In order to decide Rodriguez, the Supreme Court will have to expand upon its prior decision in Illinois v. Caballes26, which held that otherwise justified seizures become unreasonable under the Fourth Amendment if they last longer than is necessary to investigate or issue a citation. The principles that the Court will clarify in answering whether holding a driver for an unrelated dog sniff search violates the Fourth Amendment will almost certainly answer the question in Cummings, since ordering someone out of their car and letting a dog sniff for drugs is more intrusive than asking a driver for their license.

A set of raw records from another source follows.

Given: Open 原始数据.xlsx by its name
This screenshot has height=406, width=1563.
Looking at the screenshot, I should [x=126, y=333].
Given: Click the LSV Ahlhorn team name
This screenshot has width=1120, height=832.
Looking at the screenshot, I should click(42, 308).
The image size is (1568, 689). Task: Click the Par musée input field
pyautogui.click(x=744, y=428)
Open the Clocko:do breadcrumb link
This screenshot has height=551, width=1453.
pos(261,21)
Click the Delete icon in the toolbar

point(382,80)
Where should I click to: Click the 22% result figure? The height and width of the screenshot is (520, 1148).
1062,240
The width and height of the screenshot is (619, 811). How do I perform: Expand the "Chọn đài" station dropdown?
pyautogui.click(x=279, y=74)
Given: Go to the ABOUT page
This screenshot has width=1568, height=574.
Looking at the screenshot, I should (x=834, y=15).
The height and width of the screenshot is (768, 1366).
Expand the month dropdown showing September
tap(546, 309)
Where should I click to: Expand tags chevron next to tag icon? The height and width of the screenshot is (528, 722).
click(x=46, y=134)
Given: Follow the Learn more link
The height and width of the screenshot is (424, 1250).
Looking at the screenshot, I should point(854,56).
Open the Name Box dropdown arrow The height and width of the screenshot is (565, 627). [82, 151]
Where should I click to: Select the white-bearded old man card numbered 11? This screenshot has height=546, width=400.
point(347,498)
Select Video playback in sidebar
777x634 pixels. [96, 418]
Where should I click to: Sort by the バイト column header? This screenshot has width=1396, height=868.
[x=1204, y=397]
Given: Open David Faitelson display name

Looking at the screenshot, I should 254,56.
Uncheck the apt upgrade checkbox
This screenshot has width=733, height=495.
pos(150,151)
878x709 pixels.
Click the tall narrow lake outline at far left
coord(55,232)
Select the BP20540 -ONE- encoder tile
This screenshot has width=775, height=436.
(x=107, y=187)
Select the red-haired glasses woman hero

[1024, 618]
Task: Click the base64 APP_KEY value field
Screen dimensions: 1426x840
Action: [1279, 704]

Moreover, Rodriguez presents a more typical fact pattern, meaning that it directly address a situation that the police will likely encounter more often than the situation in Cummings.27 Petitioner in Cummings even suggests (albeit in a footnote) that deciding Rodriguez would essentially decide its case.28

Incorporating the Fourth Amendment has made much  more work for the Supreme Court than otherwise—indeed, it is rare for the Court to go a term without deciding at least one case on the Fourth Amendment. Still, the Court has limited time with which to set out the fundamental guidelines governing police interactions with citizens. As a result, specific analysis of particular questions sometimes must take a backseat to enunciation of broader principles applicable to a larger number of cases. Because the question presented in Cummings is too narrow, and because the Court will likely resolve it anyway in Rodriguez, it should not grant certiorari in Cummings.